Assume I have this code snippet:
from transformers import BertForMaskedLM, BertTokenizerFast
tokenizer = BertTokenizerFast.from_pretrained('bert-base-uncased')
model = BertForMaskedLM.from_pretrained('bert-base-uncased')
inputs = tokenizer([
"The capital of",
"yes yes"], return_tensors="pt", padding=True)
pred = model(**inputs)
We get a attention_mask and it looks like:
> inputs['attention_mask']
tensor([[1, 1, 1, 1, 1],
[1, 1, 1, 1, 0]])
Then we got into BertForMaskedLM forward and until BertSelfAttention (modeling_bert.py:350)
if attention_mask is not None:
# Apply the attention mask is (precomputed for all layers in BertModel forward() function)
attention_scores = attention_scores + attention_mask
# Normalize the attention scores to probabilities.

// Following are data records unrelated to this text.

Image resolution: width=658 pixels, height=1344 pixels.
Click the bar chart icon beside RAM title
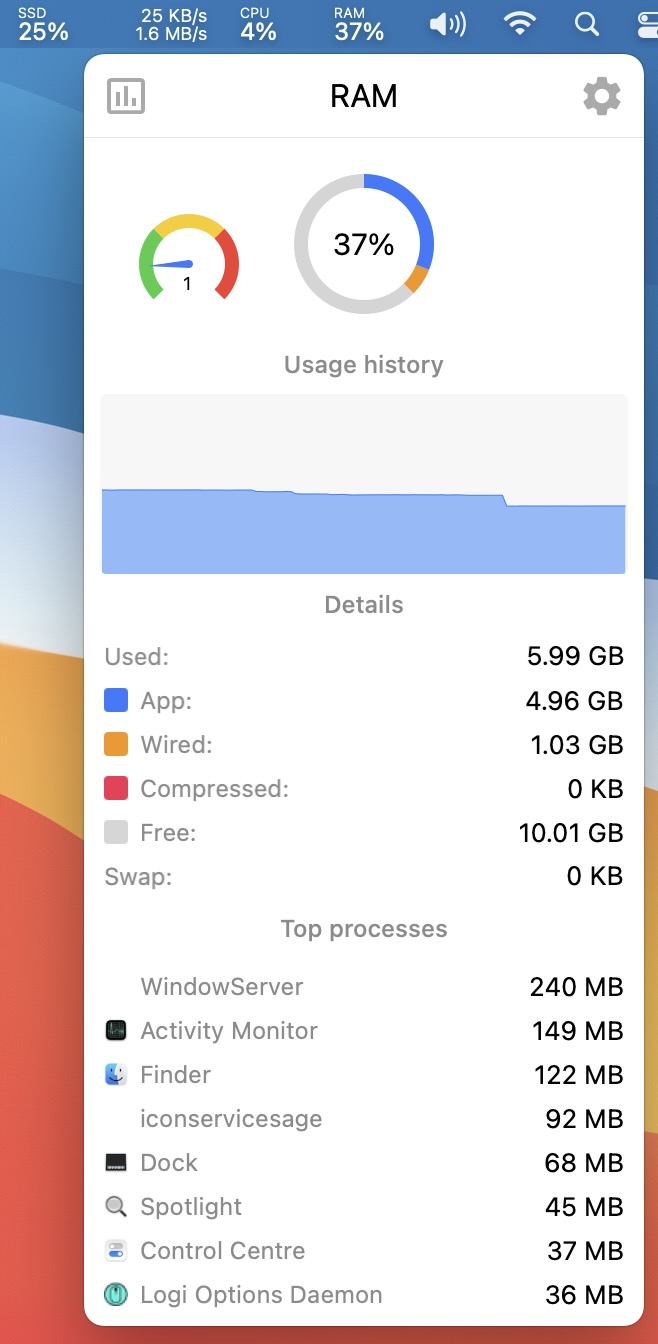[x=126, y=96]
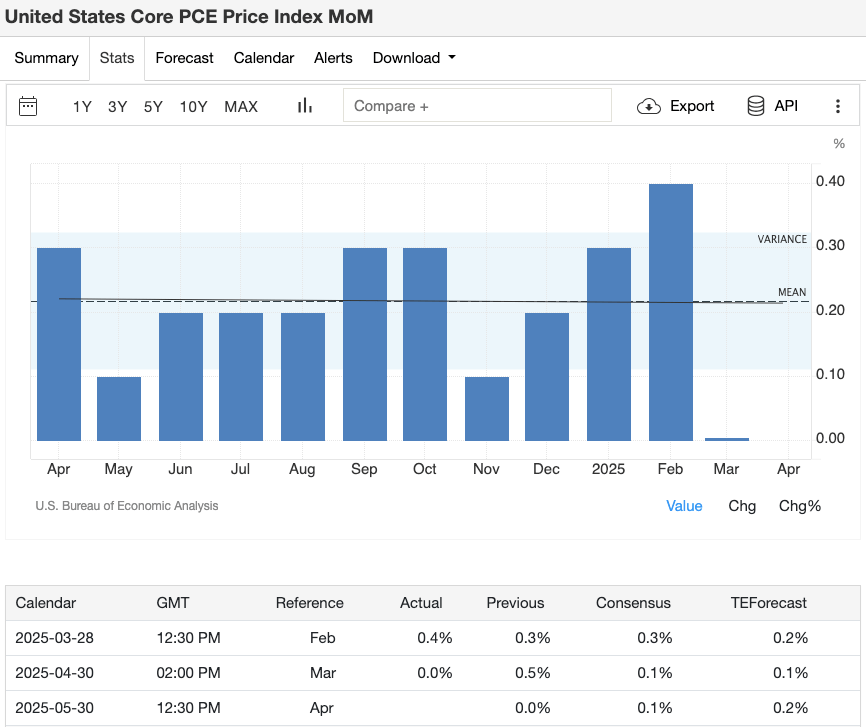
Task: Open the Alerts tab
Action: (333, 58)
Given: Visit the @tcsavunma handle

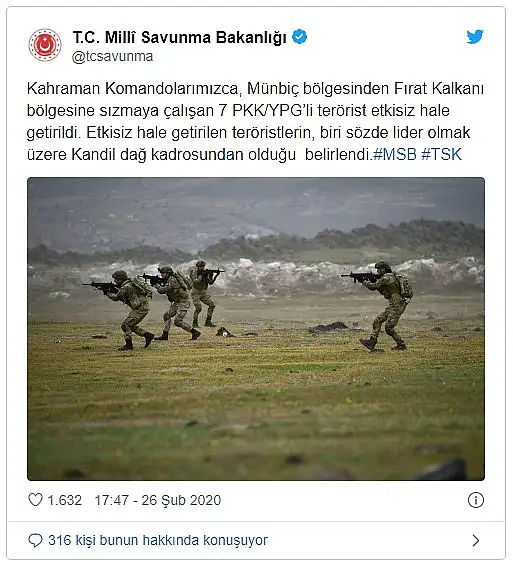Looking at the screenshot, I should click(x=112, y=57).
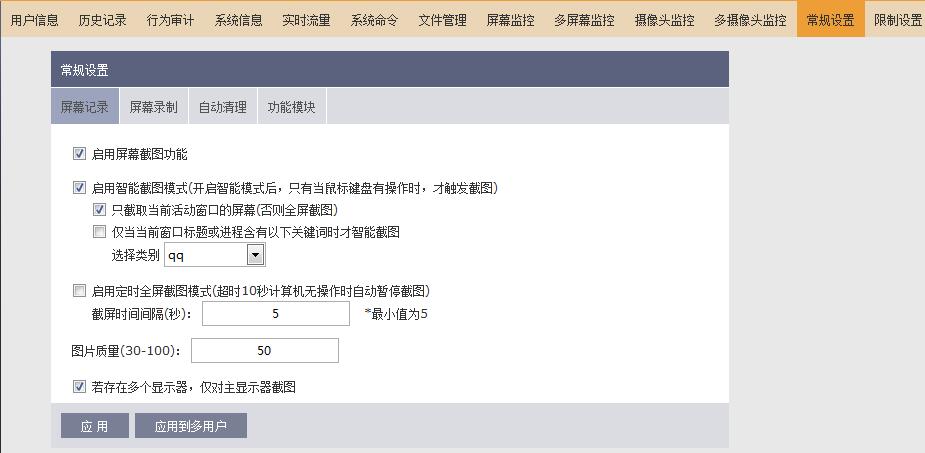This screenshot has height=453, width=925.
Task: Click the 截屏时间间隔 input field
Action: click(x=275, y=314)
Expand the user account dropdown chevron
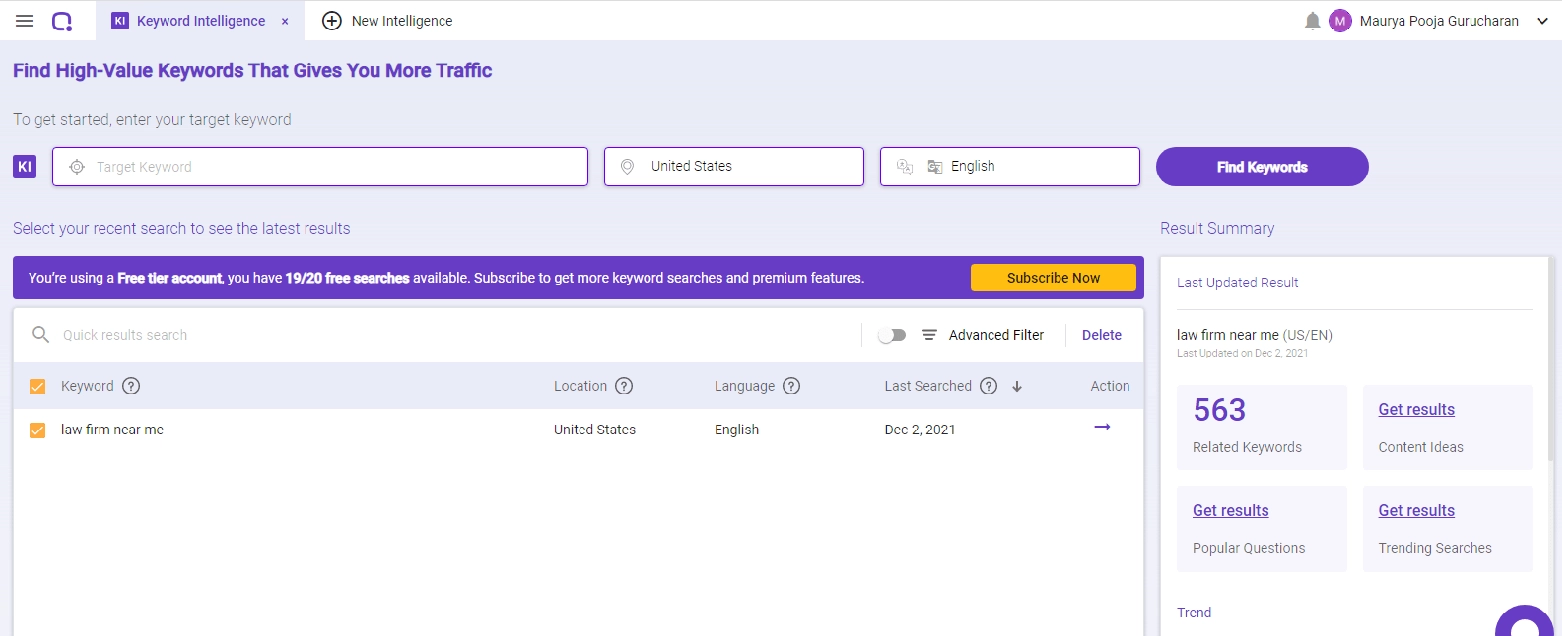The width and height of the screenshot is (1562, 636). click(x=1543, y=20)
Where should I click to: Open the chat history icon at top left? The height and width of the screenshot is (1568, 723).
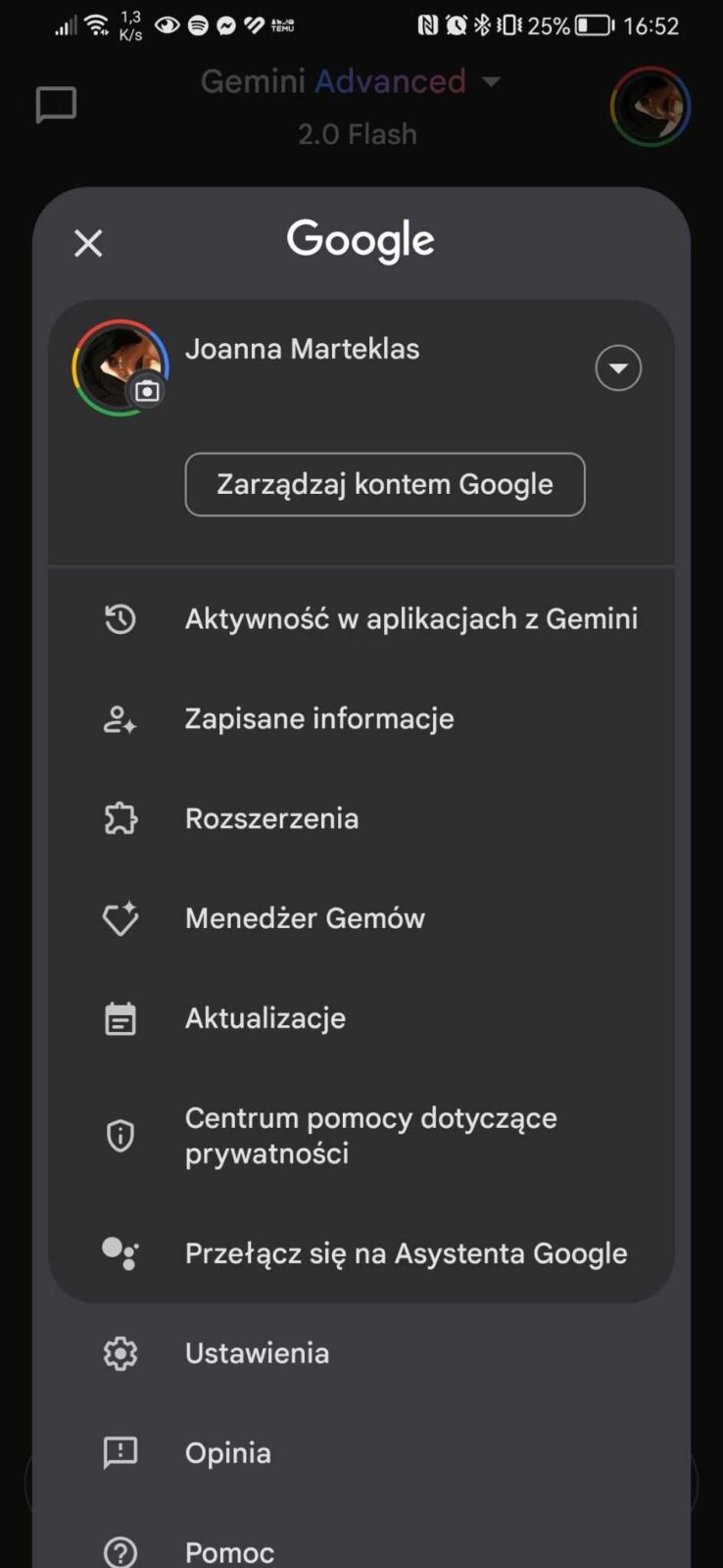coord(56,105)
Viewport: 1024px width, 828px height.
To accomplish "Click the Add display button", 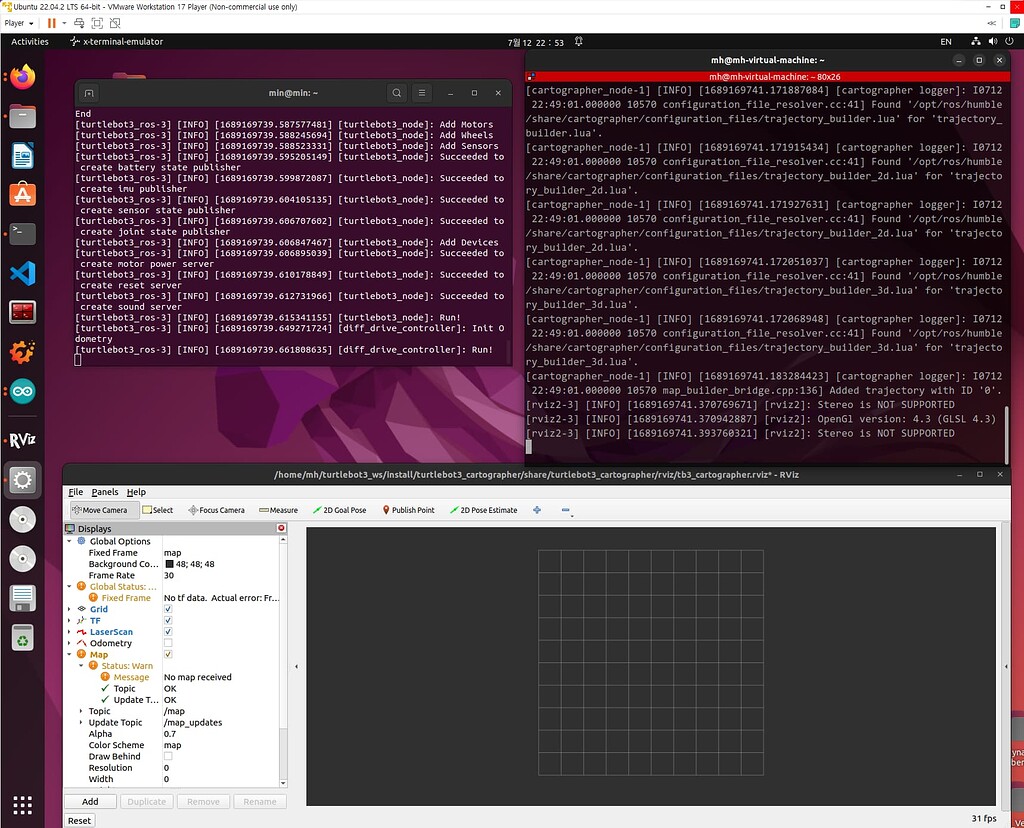I will click(90, 801).
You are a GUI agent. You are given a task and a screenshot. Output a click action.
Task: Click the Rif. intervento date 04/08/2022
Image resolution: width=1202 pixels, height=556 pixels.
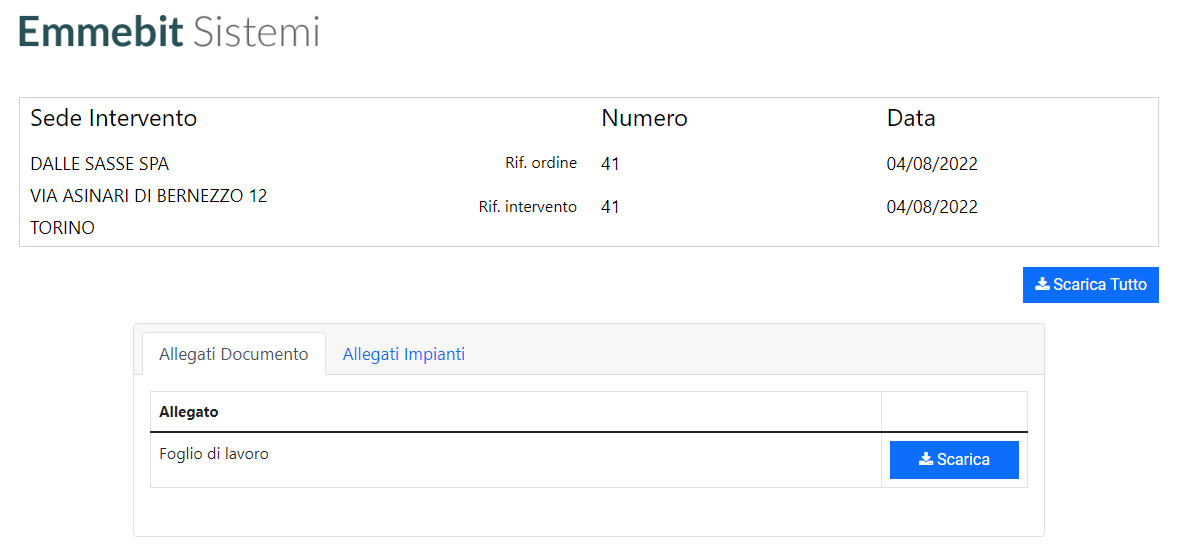point(932,207)
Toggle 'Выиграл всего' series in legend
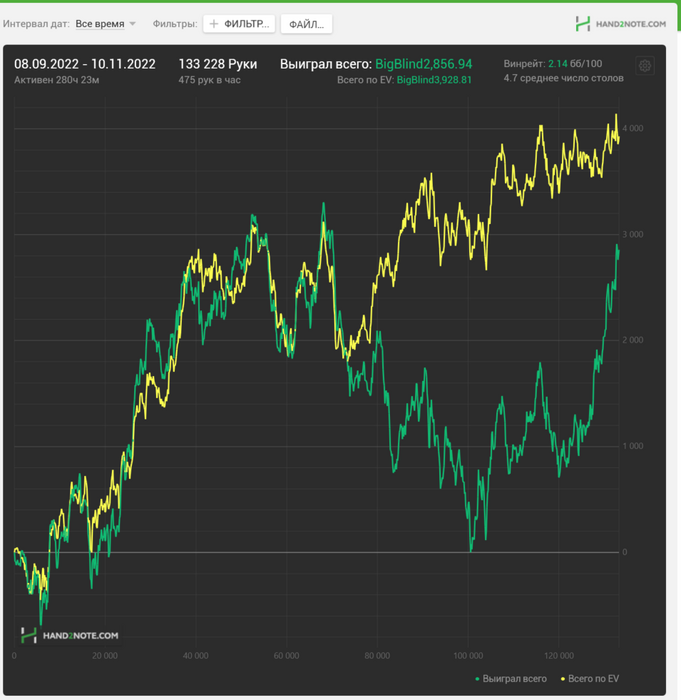Screen dimensions: 681x700 [x=514, y=679]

attention_probs = nn.functional.softmax(attention_scores, dim=-1)
Here attention_mask.shape
is torch.Size([2, 1, 1, 5])
, and value is:
tensor([[[[-0.0000e+00, -0.0000e+00, -0.0000e+00, -0.0000e+00, -0.0000e+00]]],
[[[-0.0000e+00, -0.0000e+00, -0.0000e+00, -0.0000e+00, -3.4028e+38]]]])
and attention_probs.shape
is torch.Size([2, 12, 5, 5])
, we see the second example:
# print(attention_probs[1][0])
tensor([[0.1480, 0.1129, 0.1008, 0.6383, 0.0000],
[0.2509, 0.1860, 0.1909, 0.3722, 0.0000],
[0.2001, 0.2207, 0.2237, 0.3555, 0.0000],
[0.3047, 0.1777, 0.1707, 0.3469, 0.0000],
[0.0713, 0.3388, 0.3918, 0.1981, 0.0000]])
The last col is 0, that’s what we expect. but shouldn’t the last line be 0?
Token length is 4, it is not right to compute the attention score of an out-of-range token in query with each token in the key. I hope someone can help me to explain this.